After many years, in a big relief to sugar millers, the government has decided not to convert unsold non-levy (free-sale) sugar for the first six months of this season into levy sugar (sold through ration shops, at a government-determined price).

The government determines the quantity of sugar each mill can sell in the open market, either quarterly or half-yearly. If any mill fails to sell the stipulated quantity in the open market within the specified time, that would automatically get converted into levy sugar. The sugar season starts from October 1.

The industry hailed the move. "This is a welcome step. The six months quota was on the higher side, in the first place.
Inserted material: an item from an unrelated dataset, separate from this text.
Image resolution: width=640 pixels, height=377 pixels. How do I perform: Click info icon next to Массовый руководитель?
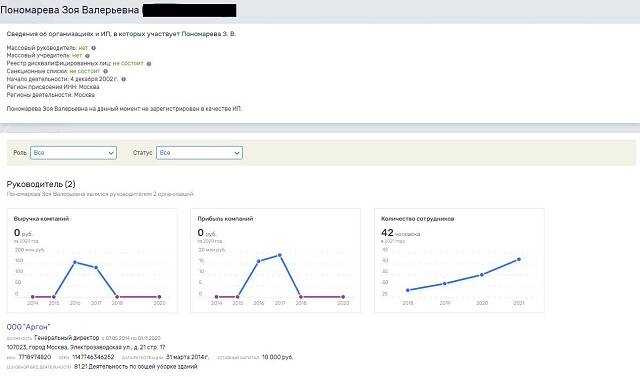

One important implication will be that since no penalty will be levied on mills for an unsold quota after March 31, mills will have the freedom to sell the sugar as per commercial consideration and not under government pressure," Abinash Verma, director general of the Indian Sugar Mills Association, told Business Standard.

"This is a tacit admission by the government that the October-March sugar quota was on a higher side," another senior industry official said.

Officials said the government had also lowered the total quantity of sugar that mills are required to sell in the open market between October 2012 to March 2013 to 10.65 million tonnes, down 0.15 mt from the earlier ordered 10.8 mt.

In the last three years, the government had released on an average nine mt of sugar in the first six months of the crop marketing season.

Millers said the measures were badly needed, as ex-mill sugar prices in most parts of the country had dropped below the cost of production because of excess supply, leading to a rise in payments arrears for sugarcane due to farmers.

For the first six months of the 2012-13 sugar marketing season starting October 2012, the government had fixed a free-sale quota of 11 mt. Millers complained it was far in excess of actual demand and would lead to a sharp fall in ex-mill prices.

Industry representatives said the ex-mill sale price in Uttar Pradesh had dropped Rs6-6.50 a kg below cost of production and in Maharashtra by Rs3 a kg below the cost of production. Production in the 2012-13 season is expected at 24.3 mt, almost 1.7 mt less than last year.